Senate Majority Leader Mitch McConnell, R-Ky., has called the Senate back early from its weeklong Memorial Day recess to make a final push at a rare Sunday night session to renew the Patriot Act before the authorities lapse. But under Senate rules of unanimous consent, it’s not clear how McConnell can have any final votes at all on Sunday if Paul objects, pushing the issue into next week – after the NSA’s spying powers have expired.
Paul has demanded the Senate vote on his amendments, including an end to the bulk phone records collection program, with only a majority of 51 votes needed to pass rather than 60. Senate leaders haven’t agreed.
“Tomorrow, we will come back with just hours left before the NSA illegal spying powers expire. ... I believe we must fight terrorism, and I believe we must stand strong against our enemies. But we do not need to give up who we are to defeat them. In fact, we must not,” Paul said.
Paul has made the fight against the phone record collection program the centerpiece of his campaign for the presidency, sending out constant fundraising appeals tied to it.

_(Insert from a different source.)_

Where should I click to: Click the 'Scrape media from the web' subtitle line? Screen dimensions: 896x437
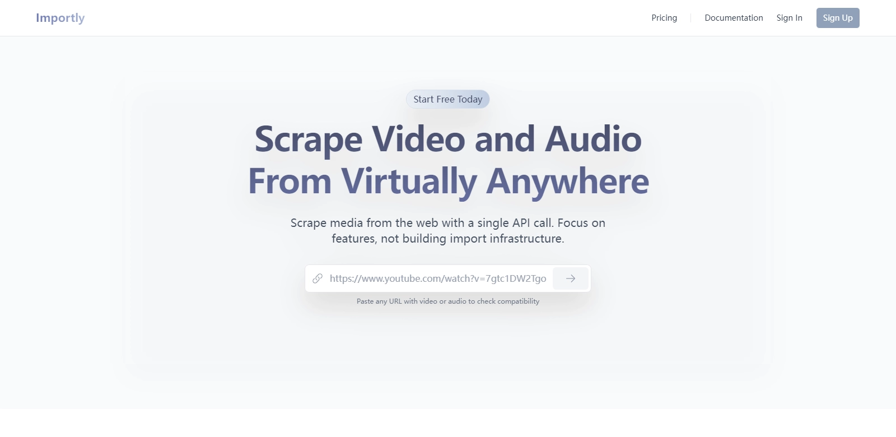coord(447,223)
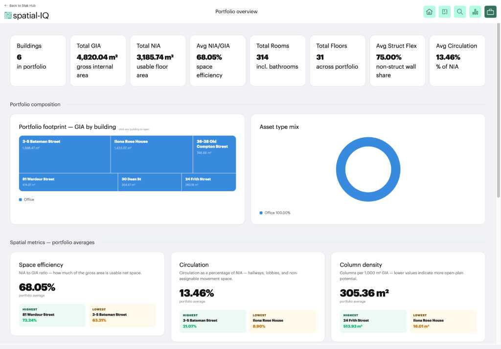Open the bar chart analytics icon

pos(475,12)
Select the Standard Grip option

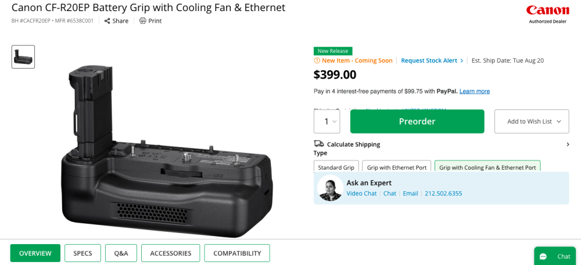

“I have fought for several years now to end the illegal spying of the NSA on ordinary Americans,” Paul said in his Saturday statement. “The callous use of general warrants and the disregard for the Bill of Rights must end. Forcing us to choose between our rights and our safety is a false choice and we are better than that as a nation and as a people.
He added that “I do not do this to obstruct. I do it to build something better, more effective, more lasting, and more cognizant of who we are as Americans.”
Paul’s position puts him in conflict with his fellow Kentucky Republican McConnell, who argues the phone record collection program is important for national security, and who has been pushing without success to renew it.
Paul is also opposed by President Barack Obama, who is advocating for a House-passed bill that would change the phone record collection program so the phone companies would hold the records rather than the NSA, which could access it with a secret court order. The House bill also would renew less controversial Patriot Act provisions also set to expire.
“Heaven forbid we’ve got a problem where we could have prevented a terrorist attack or apprehended someone who was engaged in dangerous activity, but we didn’t do so simply because of inaction in the Senate,” Obama said on Friday.